Der Rauch vieler Feuer stieg zwischen den Zelten auf. Die Krieger waren bester Dinge. Elloa sah Dutzende, die sich die Zeit mit Ballspielen vertrieben. Andere schlugen Trommeln und bliesen auf Flöten, und wieder andere tanzten zum Trommelrhythmus.
Zahlreiche Gruppen von Jägern kehrten aus dem Busch zurück; an Stangen trugen sie erlegtes Wild ins Lager. Kleine Rotten von Fischern führten Tsebras vom See zurück ins Lager. Körbe voller Fische hingen an den Tieren.
»Das ist eine gute Botschaft«, murmelte Elloa bei sich selbst, »das ist eine wirklich gute Botschaft…«
Die schwarze Grazie beugte sich ein Stück aus dem Windfang ihres Zeltes und spähte nach links. Dort, unter einem Pavillon aus gelbem Zelttuch, tagten Daa’tan, der neue König, und seine Obersten. Sie hockten auf Sitzkissen um ein auf Steine gelegtes, großes Brett. Darauf standen Kelche mit Fruchtsäften, und gebratene Fische dampften auf Tellern.
Zwischen Kelchen, Krügen und Tellern lagen Getreidefladen.
Der weiße Jüngling, der sich zum König der Huutsi und der mit ihnen ziehenden Wawaa aufgeschwungen hatte, gestikulierte wild und redete mit lauter Stimme. Er stimmte seine Hauptleute auf die Eroberung der Wolkenstadt ein. Sein weißes Gesicht glühte rötlich, in seinen Zügen standen Zuversicht, Kampfeslust und wilde Entschlossenheit geschrieben.
Rechts neben ihm saß der, den man im Lager hinter vorgehaltener Hand den Göttlichen nannte: Grao’sil’aana, der Gefährte und Berater des Königs. Ihn fürchtete Elloa fast noch mehr als den weißen Jüngling, obwohl Daa’tan ein Magier zu sein schien, einer, der über Pflanzen gebieten konnte.
Zu seiner Linken hockte ein schwarzer Hüne mit einem Löwenkopf auf dem Schädel: der unbezwingbare Mombassa.

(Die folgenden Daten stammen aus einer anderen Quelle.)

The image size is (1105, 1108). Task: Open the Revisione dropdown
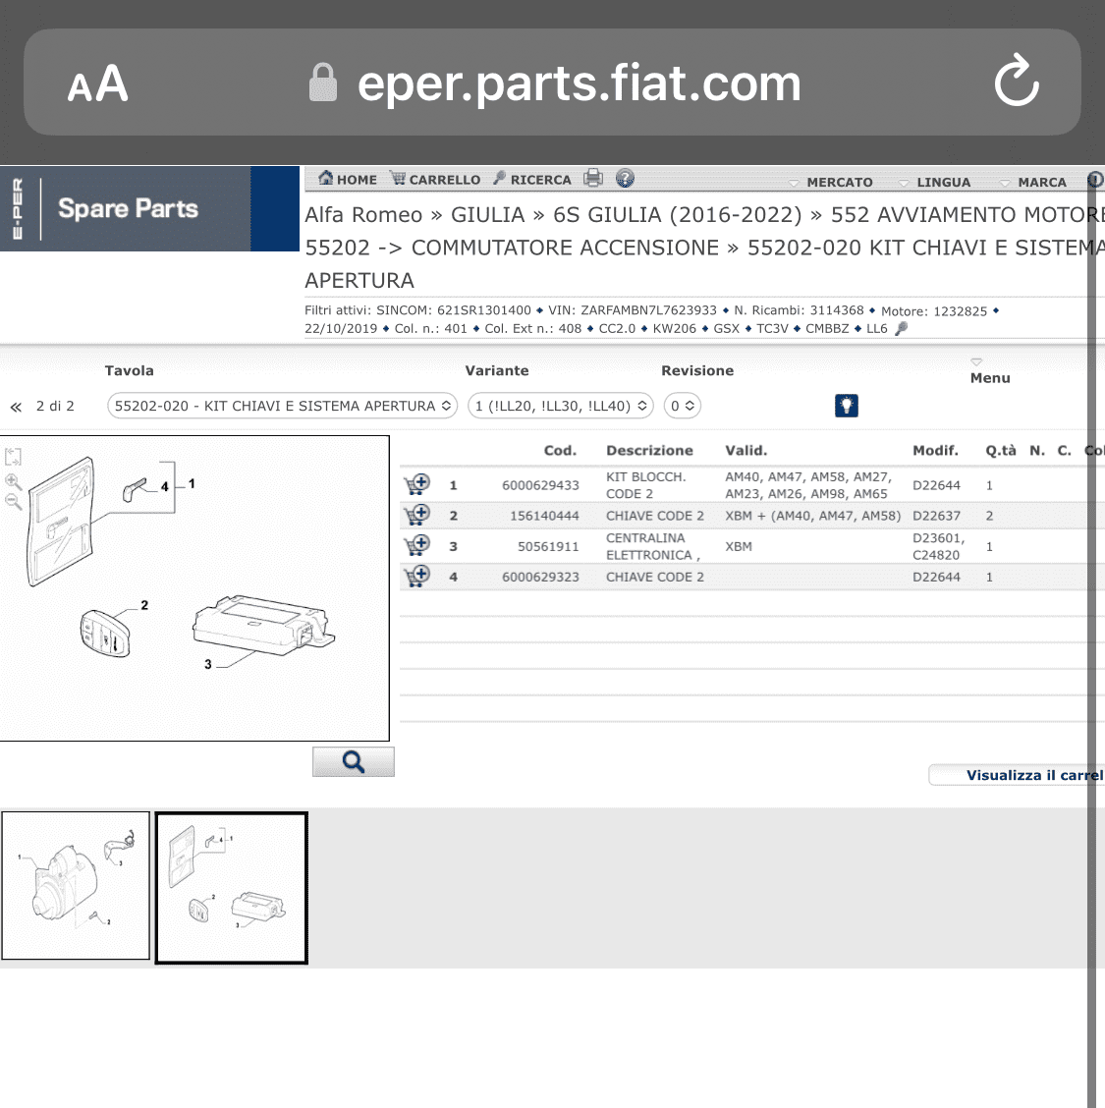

Im Gürtel über seinem Hüfttuch trug er sieben Messer, ein Schwert und zwei Faustfeuerwaffen. Es hieß, Mombassa sei dem Göttlichen hörig, und es hieß, allein deswegen habe er König Daa’tan den Treueschwur geleistet. Als Lohn für seine Loyalität hatte der weiße Jüngling ihn zum Generalfeldmarschall ernannt und ihn damit über alle seine Obersten gestellt.